Connecticut marks the 28th state to enact a telemedicine commercial reimbursement statute. The legislation (SB-467) was sponsored by Senators Looney, Duff, Crisco and Gerratana with twenty co-sponsor senators, and was signed into law by Connecticut Governor Dannel Malloy on June 22, 2015, representing the culmination of a hard-fought effort to facilitate patient access to telemedicine services through private sector growth and development.

The law requires commercial insurers to cover services provided via telemedicine and telehealth to the same extent those services are covered though in-person visits. The law also protects patients against cost-shifting by requiring that telehealth coverage must be subject to the same terms and conditions applicable to all other benefits under the patient’s insurance policy (e.g., deductibles, co-insurance or other conditions for coverage).

The telehealth commercial insurance provisions take effect January 1, 2016 and apply to all policies delivered, issued, renewed, amended or continued after that date.

The Connecticut law contains a broad definition of telehealth, stating:

“Telehealth means the mode of delivering health care or other health services via information and communication technologies to facilitate the diagnosis, consultation and treatment, education, care management and self-management of a patient’s physical and mental health, and includes (A) interaction between the patient at the originating site and the telehealth provider at a distant site, and (B) synchronous interactions, asynchronous store and forward transfers or remote patient monitoring. Telehealth does not include the use of facsimile, audio-only telephone, texting or electronic mail.”

Following a potential trend starting to be seen in among telehealth statutes recently enacted in other states, the Connecticut law excludes from the definition of covered telehealth the use of facsimile, audio-only telephone, texting or electronic mail.

However, Connecticut’s broad definition of telehealth is important to note because it does not limit covered telehealth services exclusively to services performed by a “telehealth provider at a distant site”, but also includes “synchronous interactions, asynchronous store and forward transfers or remote patient monitoring.” The latter language does not restrict these remote services exclusively to “telehealth provider.” Moreover, the Connecticut law squarely addresses the issue of commercial coverage for these telehealth services, including remote patient monitoring. The law does not allow a health plan to exclude a service from coverage “solely because such service is provided only through telehealth and not through in-person consultation between the insured and a health care provider” provided telehealth is appropriate for the provision of such service. This requirement will help ensure Connecticut health plan members enjoy benefits of telehealth services such as remote patient monitoring and connected care technologies.

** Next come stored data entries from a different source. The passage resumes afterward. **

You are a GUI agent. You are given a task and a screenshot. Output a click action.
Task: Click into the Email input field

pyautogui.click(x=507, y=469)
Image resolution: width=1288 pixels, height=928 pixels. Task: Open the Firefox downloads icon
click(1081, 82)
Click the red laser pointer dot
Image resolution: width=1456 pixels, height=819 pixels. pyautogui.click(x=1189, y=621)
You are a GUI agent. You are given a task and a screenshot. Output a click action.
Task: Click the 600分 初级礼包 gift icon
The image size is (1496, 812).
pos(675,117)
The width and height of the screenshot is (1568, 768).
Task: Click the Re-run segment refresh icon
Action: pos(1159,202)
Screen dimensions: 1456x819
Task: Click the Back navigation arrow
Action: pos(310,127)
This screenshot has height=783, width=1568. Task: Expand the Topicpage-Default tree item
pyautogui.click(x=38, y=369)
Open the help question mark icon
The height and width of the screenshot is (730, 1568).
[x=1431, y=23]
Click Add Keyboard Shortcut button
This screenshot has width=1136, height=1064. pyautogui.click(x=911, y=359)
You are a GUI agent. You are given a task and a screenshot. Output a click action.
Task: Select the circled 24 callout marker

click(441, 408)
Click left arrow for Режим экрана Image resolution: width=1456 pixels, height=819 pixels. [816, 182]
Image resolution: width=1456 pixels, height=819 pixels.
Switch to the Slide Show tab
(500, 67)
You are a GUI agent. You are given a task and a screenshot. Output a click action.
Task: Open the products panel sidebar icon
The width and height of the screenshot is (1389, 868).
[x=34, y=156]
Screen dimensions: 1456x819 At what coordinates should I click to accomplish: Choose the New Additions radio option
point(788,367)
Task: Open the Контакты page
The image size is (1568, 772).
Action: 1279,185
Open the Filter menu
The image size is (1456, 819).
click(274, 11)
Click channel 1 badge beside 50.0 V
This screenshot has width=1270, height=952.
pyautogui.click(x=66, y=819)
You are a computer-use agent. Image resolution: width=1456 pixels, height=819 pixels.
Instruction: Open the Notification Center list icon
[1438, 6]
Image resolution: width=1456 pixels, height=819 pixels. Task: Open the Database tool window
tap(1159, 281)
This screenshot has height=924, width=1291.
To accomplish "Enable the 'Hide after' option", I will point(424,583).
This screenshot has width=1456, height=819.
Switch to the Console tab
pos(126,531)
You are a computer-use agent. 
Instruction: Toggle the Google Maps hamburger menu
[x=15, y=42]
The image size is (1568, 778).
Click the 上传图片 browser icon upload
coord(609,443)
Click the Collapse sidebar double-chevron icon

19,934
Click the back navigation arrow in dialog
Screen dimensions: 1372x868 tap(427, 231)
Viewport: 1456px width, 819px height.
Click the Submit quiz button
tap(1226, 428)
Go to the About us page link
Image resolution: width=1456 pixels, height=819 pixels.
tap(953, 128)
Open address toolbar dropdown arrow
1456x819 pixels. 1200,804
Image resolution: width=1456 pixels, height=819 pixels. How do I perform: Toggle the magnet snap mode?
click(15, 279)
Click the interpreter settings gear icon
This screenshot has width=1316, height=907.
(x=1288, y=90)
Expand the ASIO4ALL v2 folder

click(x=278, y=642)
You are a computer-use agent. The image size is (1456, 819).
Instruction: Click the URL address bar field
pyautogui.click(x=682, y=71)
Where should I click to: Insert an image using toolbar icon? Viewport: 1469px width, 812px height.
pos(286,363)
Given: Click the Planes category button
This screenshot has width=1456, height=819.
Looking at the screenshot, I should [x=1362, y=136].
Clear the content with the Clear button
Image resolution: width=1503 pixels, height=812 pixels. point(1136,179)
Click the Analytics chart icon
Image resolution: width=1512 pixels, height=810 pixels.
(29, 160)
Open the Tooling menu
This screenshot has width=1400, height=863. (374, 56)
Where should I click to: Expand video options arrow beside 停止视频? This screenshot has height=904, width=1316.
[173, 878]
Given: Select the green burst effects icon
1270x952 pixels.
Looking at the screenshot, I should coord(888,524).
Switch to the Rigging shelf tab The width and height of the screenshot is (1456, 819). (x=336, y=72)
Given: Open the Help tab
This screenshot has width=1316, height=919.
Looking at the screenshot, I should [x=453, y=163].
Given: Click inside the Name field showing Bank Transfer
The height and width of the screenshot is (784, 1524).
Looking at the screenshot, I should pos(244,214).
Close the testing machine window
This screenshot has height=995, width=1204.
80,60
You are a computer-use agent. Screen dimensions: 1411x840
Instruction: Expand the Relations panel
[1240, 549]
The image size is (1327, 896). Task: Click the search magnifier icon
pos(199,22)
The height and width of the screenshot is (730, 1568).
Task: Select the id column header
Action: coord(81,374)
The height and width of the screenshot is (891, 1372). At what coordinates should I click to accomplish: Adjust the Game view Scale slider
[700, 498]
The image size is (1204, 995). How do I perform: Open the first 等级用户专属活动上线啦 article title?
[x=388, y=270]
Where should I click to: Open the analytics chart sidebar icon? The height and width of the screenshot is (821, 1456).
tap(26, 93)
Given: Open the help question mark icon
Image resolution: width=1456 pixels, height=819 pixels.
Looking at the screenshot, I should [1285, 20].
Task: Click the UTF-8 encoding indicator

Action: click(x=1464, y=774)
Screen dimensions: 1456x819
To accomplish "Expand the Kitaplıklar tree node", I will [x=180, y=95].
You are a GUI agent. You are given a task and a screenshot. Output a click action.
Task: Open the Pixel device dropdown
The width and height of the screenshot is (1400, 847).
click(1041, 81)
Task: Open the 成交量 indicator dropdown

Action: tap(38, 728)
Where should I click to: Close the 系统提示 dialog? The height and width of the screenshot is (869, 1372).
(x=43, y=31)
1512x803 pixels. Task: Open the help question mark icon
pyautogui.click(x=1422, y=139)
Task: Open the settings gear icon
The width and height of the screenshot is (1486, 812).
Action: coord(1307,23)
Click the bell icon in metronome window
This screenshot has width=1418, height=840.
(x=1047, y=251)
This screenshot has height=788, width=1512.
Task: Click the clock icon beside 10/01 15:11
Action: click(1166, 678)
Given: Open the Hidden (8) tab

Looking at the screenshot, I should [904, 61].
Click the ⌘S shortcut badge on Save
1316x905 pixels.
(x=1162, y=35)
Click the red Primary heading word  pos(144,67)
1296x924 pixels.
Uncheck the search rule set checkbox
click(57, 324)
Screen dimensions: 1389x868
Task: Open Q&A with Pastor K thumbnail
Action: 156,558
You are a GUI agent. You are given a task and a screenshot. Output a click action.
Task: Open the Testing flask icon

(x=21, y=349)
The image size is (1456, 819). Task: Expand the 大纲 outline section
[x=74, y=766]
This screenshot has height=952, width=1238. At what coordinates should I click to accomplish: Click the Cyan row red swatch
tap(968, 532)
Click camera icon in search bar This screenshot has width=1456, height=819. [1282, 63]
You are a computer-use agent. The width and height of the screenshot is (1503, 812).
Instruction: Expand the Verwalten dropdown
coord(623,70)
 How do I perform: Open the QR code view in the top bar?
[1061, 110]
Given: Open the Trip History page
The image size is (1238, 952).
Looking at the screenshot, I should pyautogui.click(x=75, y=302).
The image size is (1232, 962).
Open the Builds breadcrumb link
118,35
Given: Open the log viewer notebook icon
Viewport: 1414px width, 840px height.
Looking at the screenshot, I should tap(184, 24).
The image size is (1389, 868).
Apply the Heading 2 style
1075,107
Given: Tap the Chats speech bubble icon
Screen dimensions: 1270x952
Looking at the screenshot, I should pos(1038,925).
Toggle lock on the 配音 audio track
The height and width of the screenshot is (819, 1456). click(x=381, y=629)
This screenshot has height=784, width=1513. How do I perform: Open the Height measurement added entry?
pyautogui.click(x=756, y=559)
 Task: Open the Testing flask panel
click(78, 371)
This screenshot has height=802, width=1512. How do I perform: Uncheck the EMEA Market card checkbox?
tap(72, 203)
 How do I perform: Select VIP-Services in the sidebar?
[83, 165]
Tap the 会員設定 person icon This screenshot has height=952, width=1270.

In contrast to the Connecticut law, the language in some other state statutes is less clear whether insurers are required to cover new telehealth services if those services are not currently covered under the health plan policy as in-person services. This is because some services, such as remote monitoring, do not naturally lend themselves to in-person encounters and are designed to be utilized via telehealth.

Nationwide, state legislatures are enacting laws stating that commercial health insurance companies must cover medical services provided via telemedicine to the same extent they cover medical services provided in-person. With Connecticut on board, 28 states plus the District of Columbia have enacted these telemedicine commercial insurance laws, with legislation currently under discussion or development in many more states. These laws are intended to promote innovation and care delivery in the private sector by catalyzing health care providers and plans to invest in and use the powerful telemedicine tools and technologies available in the marketplace.

Some Connecticut hospitals and health care providers have already taken the initiative and successfully embedded telehealth into their patient care delivery models. Surveys also show healthcare executives are bullish on the opportunities offered by telehealth. Results indicate significant increases in quality of care, patient satisfaction, and institutional cost-savings. With this step forward to drive the Connecticut commercial insurance market, these telehealth benefits will be enjoyed by patients across “the Constitution State.”